**ASSIGNMENT**
Do any lines in the data below contain "agent"? If so, copy every one of them.

═══ DATA FOR THE TASK ═══

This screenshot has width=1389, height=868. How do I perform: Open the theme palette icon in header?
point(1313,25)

═══
═══ DATA FOR THE TASK ═══

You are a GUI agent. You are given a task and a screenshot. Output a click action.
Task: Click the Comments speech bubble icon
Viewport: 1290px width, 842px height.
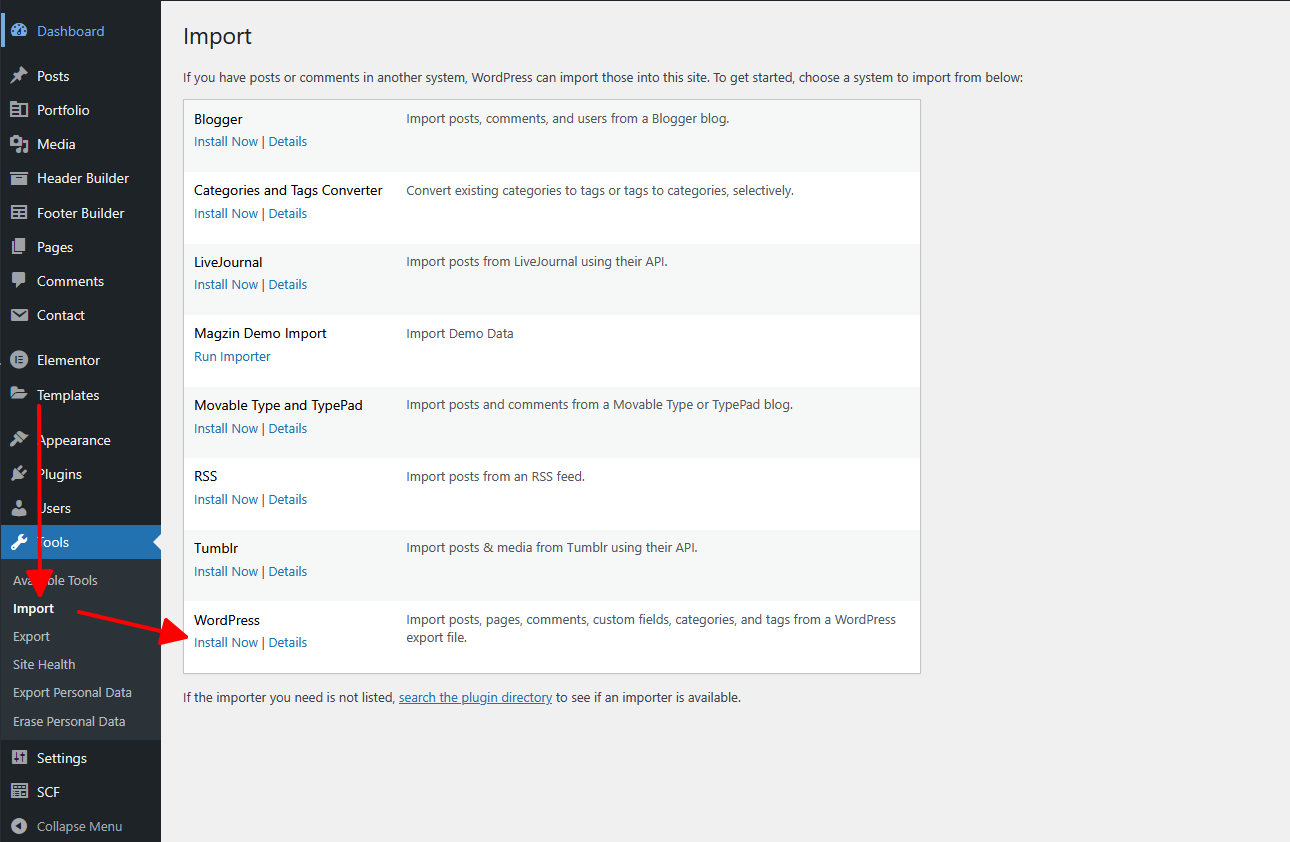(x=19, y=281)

═══
═══ DATA FOR THE TASK ═══

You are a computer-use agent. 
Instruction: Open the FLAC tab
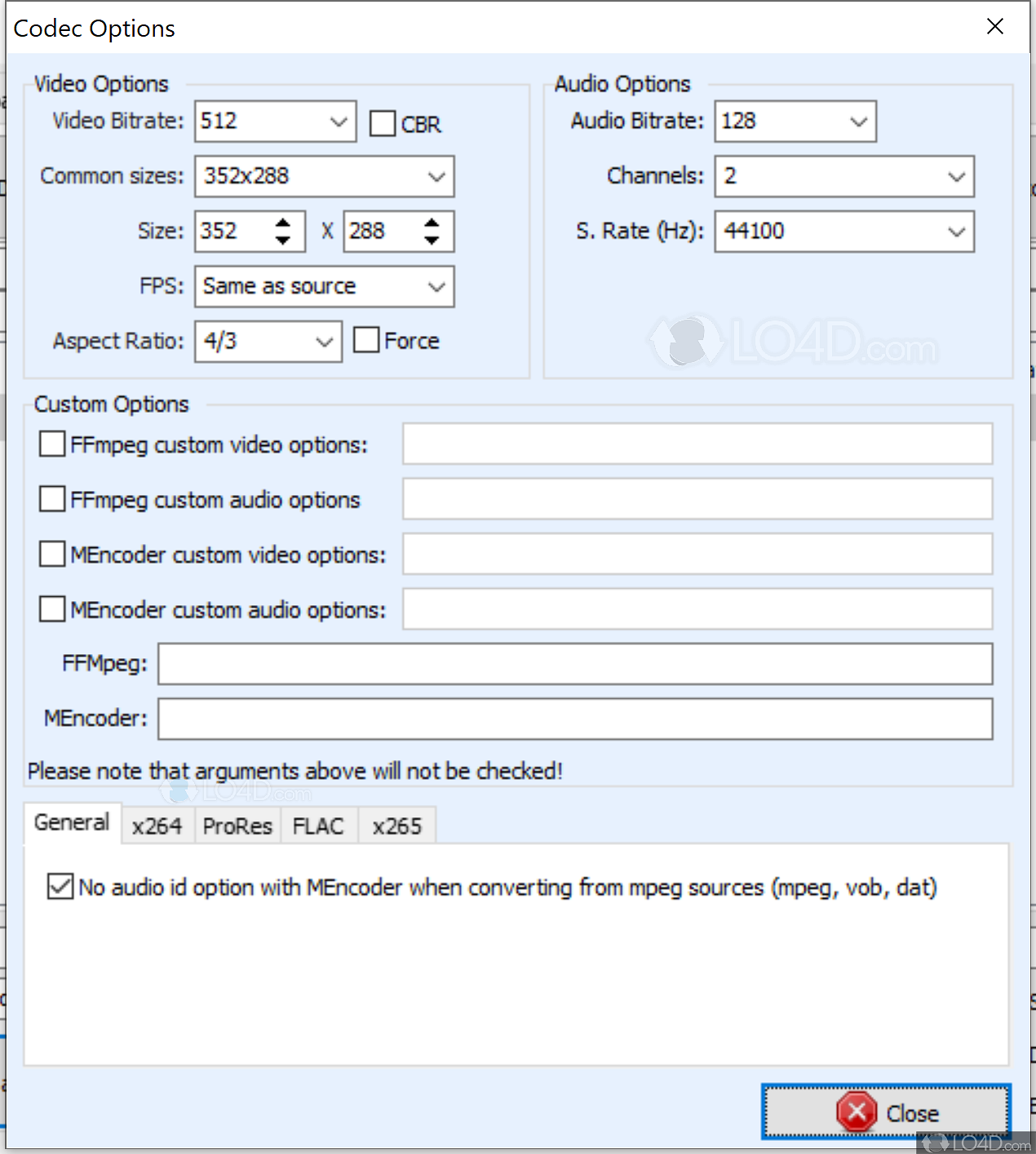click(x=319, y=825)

═══

**SOLVED PROBLEM**
You are a GUI agent. You are given a task and a screenshot. Output a click action.
You are a computer-use agent. 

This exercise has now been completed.